Lately tiny cheeses have been making me happy as an inexpensive and low commitment indulgence. My friend Leslie introduced me to the concept of tiny cheese, which are the smaller odd bits and ends of cheese left over when a grocery store has portioned out and packaged chunks off of a larger wheel. There is usually a small basket of cheese ends tucked in the display case, most for $1 or $2. These tiny cheeses had always been there in grocery stores but for some reason I had never noticed them, so thank you Leslie! Just in case you overlook them too consider this a gentle nudge to have a peek next time you pass them. This past summer the tiny cheeses have provided me with timely moments of fresh mozzarella, queso fresco to accompany a few grilled peppers for dinner, parmesan when I only needed a small portion as I’d be leaving on a trip in a few days. You get the idea, tiny cheeses are great.
This small collection of cheese cost me under $7 and include:
- Long Clawson English Cotswold, which had onions and chives and was sort of like the Everything Bagel of cheese
- Le Chatelain French Brie which was creamy and insanely good
- Cascadia Creamery Raw Sleeping Beauty which is a hard cheese, and very delicious
- Tillamook Pepper Jack, spicy and dependable
- Buenalba Goat Cheese With Paprika, which was my favorite, subtle and colorful
12 responses so far ↓
1 LauraVW // Oct 28, 2014 at 2:13 pm
Pretty picture! And Long Clawson is only a few miles from my house. It’s a small world.
2 megan // Oct 28, 2014 at 2:19 pm
That is delightful! It was very good cheese and I’m hoping they have a wedge of it in the not-tiny form when I next go shopping for cheese.
3 whitney // Oct 28, 2014 at 3:18 pm
I love the tiny cheeses! (I frequently buy bits of Muenster cheese this way.) Also, that Long Clawson is one of my favorites!
4 Leslie // Oct 28, 2014 at 3:20 pm
I’m so excited about this post. What a lovely slate little serving platter for your tiny cheeses!
I like Cotswold too, although I’m always wishing it were Tintern (which if you haven’t had is similar but has shallots and seems sharper). They kept getting bad Tintern at my store (cheese gossip) and stopped carrying it, so it’s only Cotswold for me now.
And the Buenalba was one of the first tiny cheeses tinycheesed! (At link in name.)

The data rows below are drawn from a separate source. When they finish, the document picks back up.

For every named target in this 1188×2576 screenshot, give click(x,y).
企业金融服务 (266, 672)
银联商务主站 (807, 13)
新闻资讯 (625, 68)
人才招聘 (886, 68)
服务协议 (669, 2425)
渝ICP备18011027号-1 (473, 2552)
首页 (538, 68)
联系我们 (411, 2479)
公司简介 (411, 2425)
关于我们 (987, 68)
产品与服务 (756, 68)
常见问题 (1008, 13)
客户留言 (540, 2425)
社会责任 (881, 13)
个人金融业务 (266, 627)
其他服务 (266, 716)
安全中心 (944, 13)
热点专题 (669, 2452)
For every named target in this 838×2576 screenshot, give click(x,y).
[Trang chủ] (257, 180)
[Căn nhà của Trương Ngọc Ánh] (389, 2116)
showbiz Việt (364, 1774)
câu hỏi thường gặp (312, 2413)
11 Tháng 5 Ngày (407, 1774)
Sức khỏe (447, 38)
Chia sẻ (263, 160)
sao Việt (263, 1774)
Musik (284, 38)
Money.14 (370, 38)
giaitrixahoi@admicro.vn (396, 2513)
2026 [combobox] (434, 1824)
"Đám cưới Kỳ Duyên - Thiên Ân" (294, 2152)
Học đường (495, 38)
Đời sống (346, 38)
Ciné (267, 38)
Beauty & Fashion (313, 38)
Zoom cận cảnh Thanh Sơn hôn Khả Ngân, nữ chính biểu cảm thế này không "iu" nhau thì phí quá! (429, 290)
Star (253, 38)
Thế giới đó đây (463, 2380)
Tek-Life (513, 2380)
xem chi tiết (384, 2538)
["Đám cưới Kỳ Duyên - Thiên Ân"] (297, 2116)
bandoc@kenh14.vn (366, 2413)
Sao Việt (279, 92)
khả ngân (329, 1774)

5 megan // Oct 28, 2014 at 4:32 pm
So much more delightful!
I will add, I love the tiny cheeses because it means I am so much less likely to find a good but now moldy cheese in my fridge – or worse a Too Stinky For Description cheese that I’m reluctant to chuck because it cost me $20.
(Whitney this very thing happened to me when I lived in Menlo Park, which is when we first met! The cheese sample in the store was delicious but, oh man, too stinky for the apartment kitchen.)
6 megan // Oct 28, 2014 at 4:55 pm
Leslie – I’m so excited over the coincidences, and I know that we don’t share the same local grocery chains as our local stores so it’s even better.
7 amy // Oct 29, 2014 at 7:50 am
Count me as another tiny cheese fan! Love getting these small bits when I just a have friend or two over- looks so posh to have so many different kinds but it’s so inexpensive!
8 Corrin // Nov 12, 2014 at 5:47 am
We call that orphan cheese!
9 Ehme // Nov 17, 2014 at 7:03 pm
my local cheese shop calls them “cheese orphans”.
10 megan // Nov 17, 2014 at 7:38 pm
Amy – agreed! I have a shameful history of lovely cheese hunks that have gone past their prime in my fridge.
11 megan // Nov 17, 2014 at 7:39 pm
Corrin and Ehme – Jinx! I love the term cheese orphans. If tiny cheeses wasn’t already burned into my brain I’d totally adopt that phrase. (See what I did there?)
12 Anna B // Nov 23, 2014 at 6:57 pm
I call them the cheese orphans! Love ’em. It’s how I get my fancy cheese fill without wasting food and breaking the bank!